Important results from the project

The project successfully met its initial goals, demonstrating the feasibility of using engineered polymerases with modified XNTPs. It also validated CSR as an effective selection method and yielded three promising polymerase variants. Beyond expectations, the project deepened understanding of how chemical modifications impact enzyme performance, laying the groundwork for future development of programmable XNA tools for treating genetic diseases.
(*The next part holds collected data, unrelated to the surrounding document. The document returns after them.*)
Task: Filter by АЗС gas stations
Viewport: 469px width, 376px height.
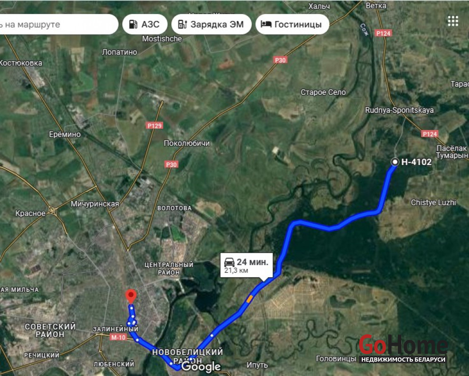Action: 145,24

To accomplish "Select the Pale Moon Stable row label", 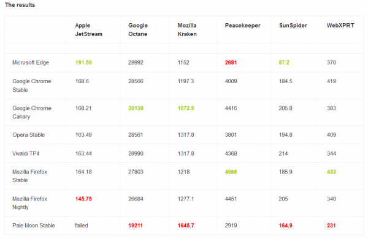I will pos(34,226).
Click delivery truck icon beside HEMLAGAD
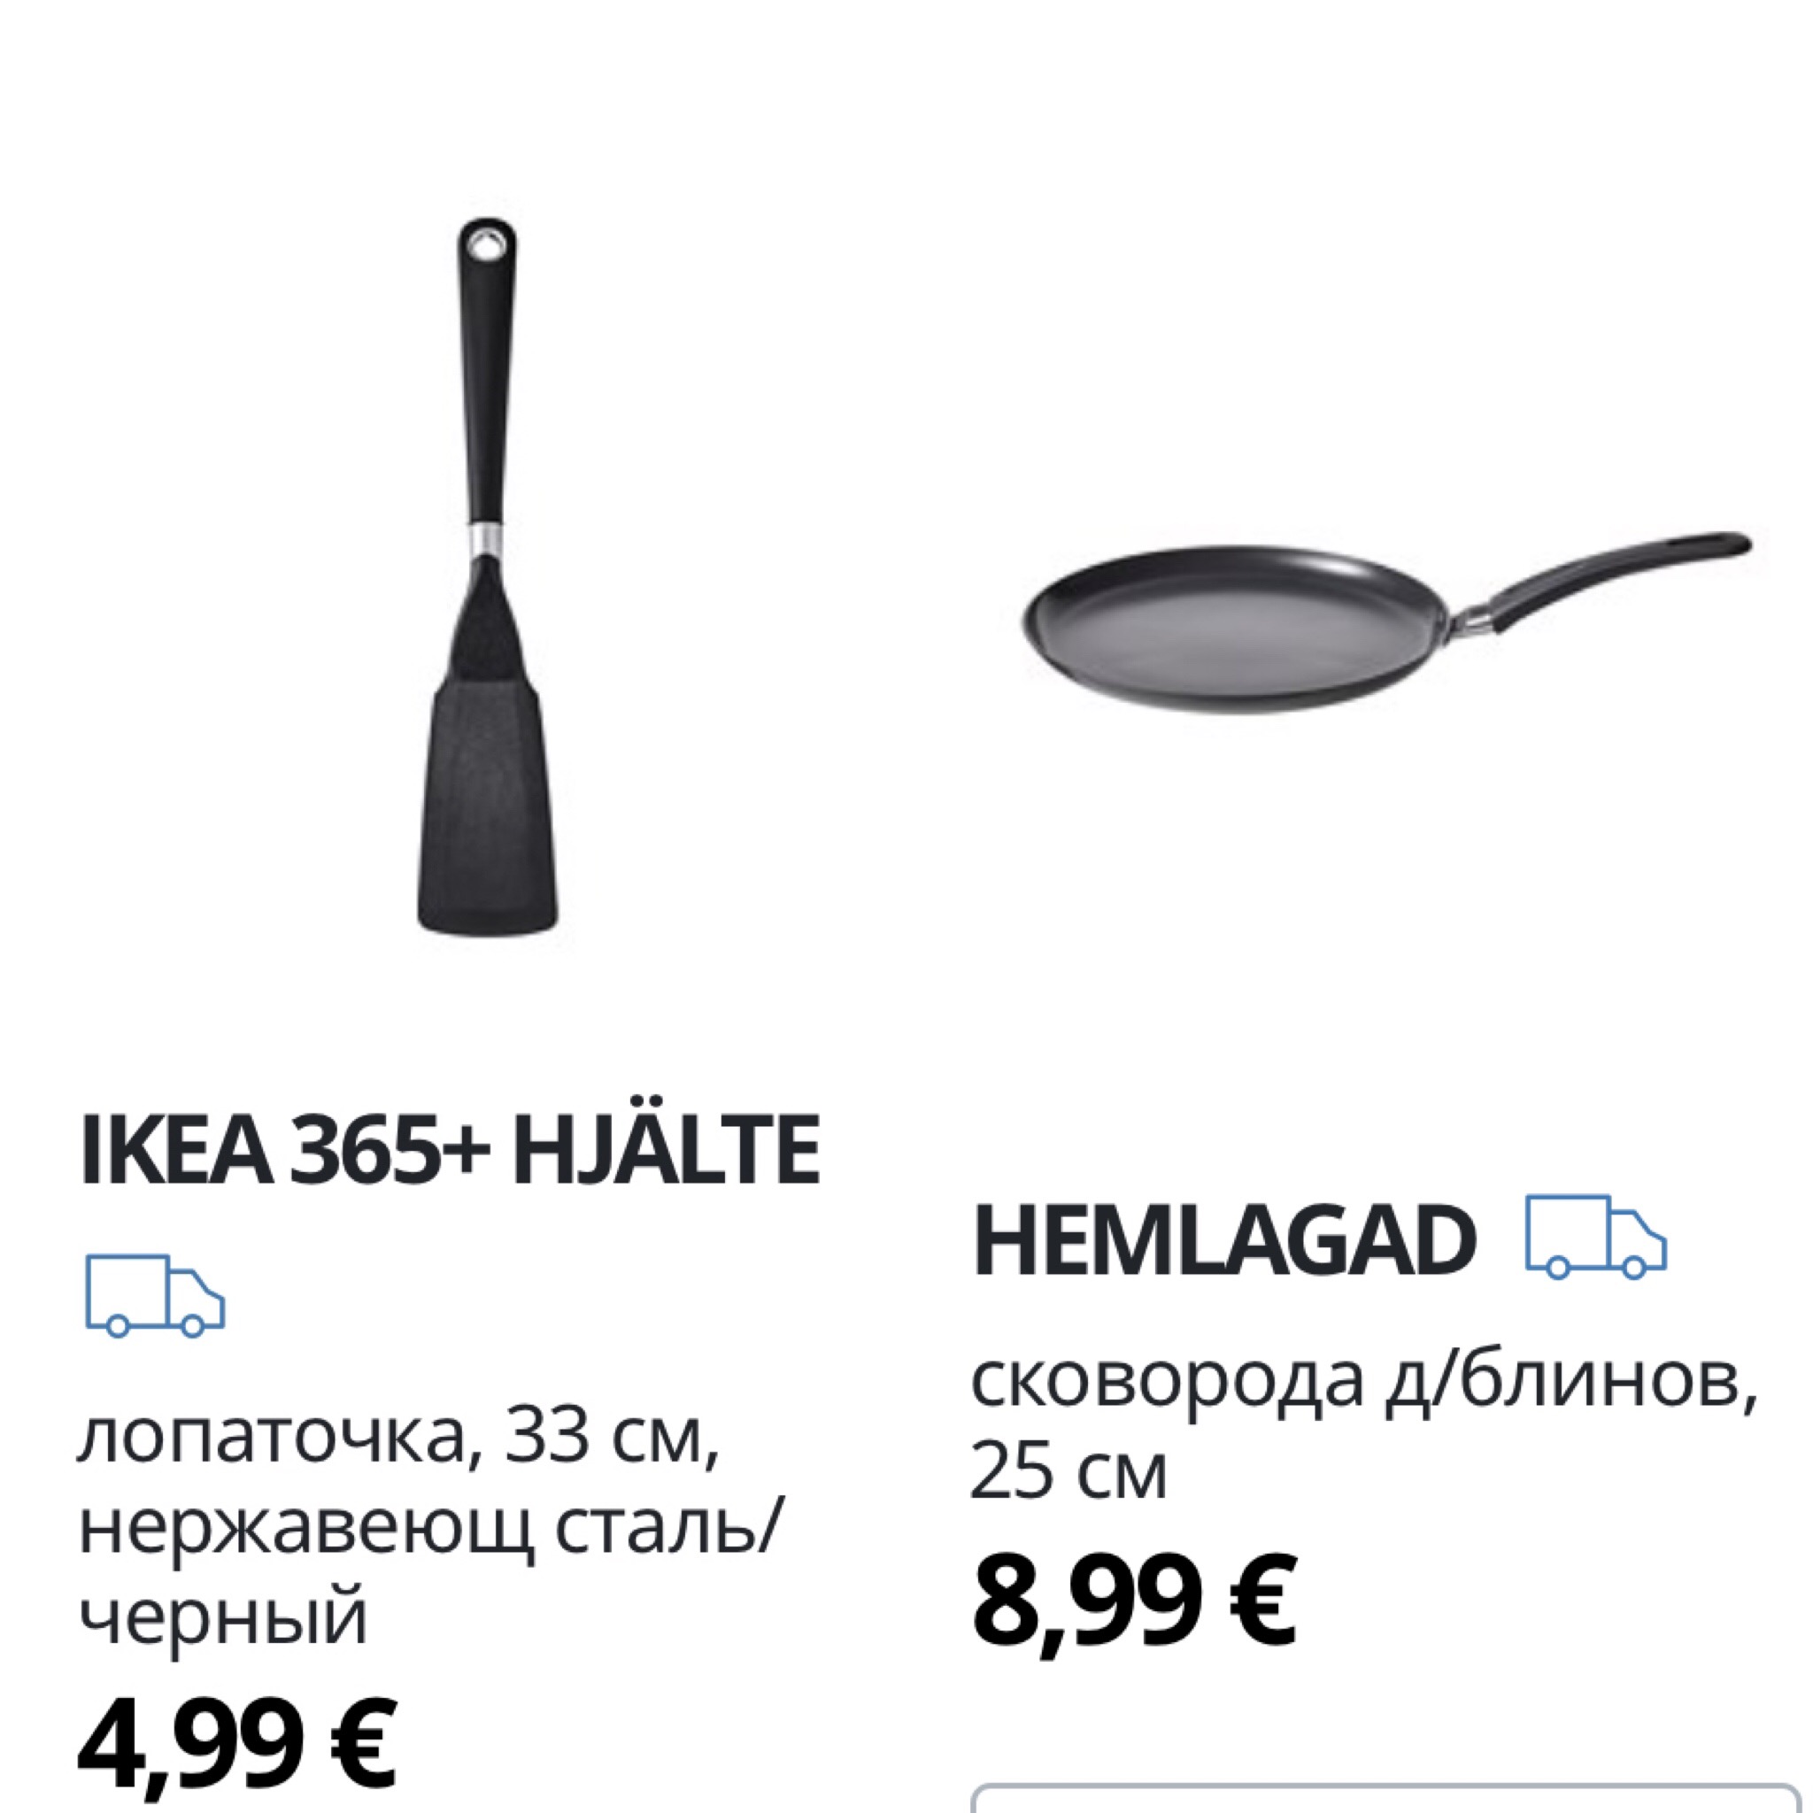The image size is (1813, 1813). click(1595, 1237)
Expected long term effects

The project is expected to have important long-term effects by enabling gene therapies using engineered XNA biomolecules. By overcoming key challenges in polymerase engineering for modified dNTPs, it lays the foundation for stable, programmable molecules that target genetic mutations precisely. Combined with improved delivery methods, this work could lead to safer, more effective, and potentially curative treatments for many genetic diseases, while advancing synthetic biology and diagnostics.

Approach and implementation

The project followed the original plan closely, with key activities—such as XNTP synthesis, polymerase testing, and CSR-based selection—executed as intended. The timeline was maintained, and the chosen approach proved suitable. While no new collaborations were formally established, the project sparked interest among our existing partners, particularly those active in non-viral gene therapy and in vivo gene editing. No external disruptions occurred, and the project delivered its intended results.